A youth group minister alerted us to a trance-induction game known as Red-Door-Yellow-Door which is enjoying enormous popularity at sleepovers and on the teen social media platform, TIKTOK, even though it has left many players shaken and afraid.
The leader of a parish youth group in New Jersey said members of her group were coming to her to express alarm about teens they knew who were playing the “paranormal game” at parties and sleepovers, then uploading videos to the teen social media platform, TIKTOK.
The game requires two people. One person, known as the guide, sits cross-legged on the floor and puts a pillow in her lap. The second person lays down with her head on the guide’s lap. The person is instructed to put her arms in the air and when she relaxes into a trance to put her arms down. The guide then begins to massage her temples and chants “red door yellow door any other color door” over and over, either by herself or with a group, until the person puts their arms down to indicate they are in a trance.
The guide then asks a series of questions such as, “What do you see?” “What color door do you see?” and suggests what door the person should open.
Once inside a room, the guide asks the teen to reveal what she sees. Descriptions vary, but there are a few sightings that are common among the players. For example, seeing someone looking at them, usually a man in a suit, who makes them feel uncomfortable. A room full of clocks is regarded as a “trap’ in the unofficial rulebook. Getting trapped in a room is a signal to quit the game immediately. One teen saw a room with “mushy piles of human remains” on the floor and blood and flesh on the walls while others spoke about tapestries composed of broken bones. A teen’s “journey” through the doors can last anywhere from a few minutes to 15 minutes.
A teen promoting the game on social media descibed it as a way to “explore the inner workings of your own mind…to realize that there’s a dark side to everyone.” She went on to suggest that “things you may encounter in this game may be the very things you’re trying to avoid in life.”
Although it all sounds like the typical “creepy-story” party fare, one of the videos I watched showed a teen who started to convulse, her body bending and arching strangely before she snapped awake and sat up looking dazed and confused. She was unable to describe what happened to her. Another teen saw something so terrifying he could only lay on the floor, moaning and gasping in horror until the guide slapped him to wake him up. The majority of the teens in the videos woke up shaken and crying. If they were acting and these events were staged, these teens deserve an Academy Award.
Almost no one who played the game in the videos we viewed had a pleasant experience and all players awoke to warn people not to play the game.
While it’s safe to conclude that some teens are indeed “faking it”, repetitive chanting is a typical method used to hypnotize a subject, a process that works very well and very quickly, especially when the subject wants to be hypnotized. If a teen does enter an altered state, the same precautions would need to be taken as if they were being hypnotized. For example, hypnosis is not appropriate for people with mental challenges, a history of trauma, etc. because they can be adversely affected by the experience.
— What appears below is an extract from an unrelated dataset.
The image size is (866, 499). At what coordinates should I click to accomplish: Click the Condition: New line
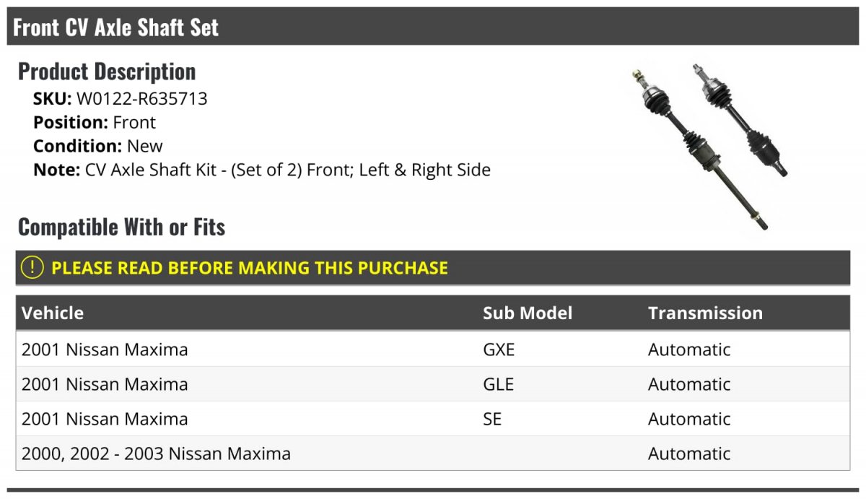click(98, 146)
Adverse reactions range from headaches to anxiety, distress and even the creation of false memories. This is why hypnosis should only be undergone under the guidance of a licensed healthcare provider who is trained to handle any negative reactions that might occur during a session. Of course, none of these precautions are in place during sleepover parties where authorities figures are usually banished to the far side of the house.
What is even more concerning is that when a person is in an altered state, he or she is open to suggestion, and these suggestions can come from either natural or preternatural sources. A teen may wake up from this game and think it was just a super-creepy experience without being aware that suggestions were planted in their mind by demonic entities.
Just because this game is associated with teen sleepovers, doesn’t make it harmless. The Ouija board is also a popular sleepover game and we all know where that can lead.
As we advised the youth group leader, teens need to be warned about the very real dangers they may be exposing themselves to if they choose to use this game as a way to have a “scary-story moment” at a sleepover. Entering an altered state through a game, eastern meditation practices, or unsupervised hypnosis can leave a person permanently affected in both mind and spirit.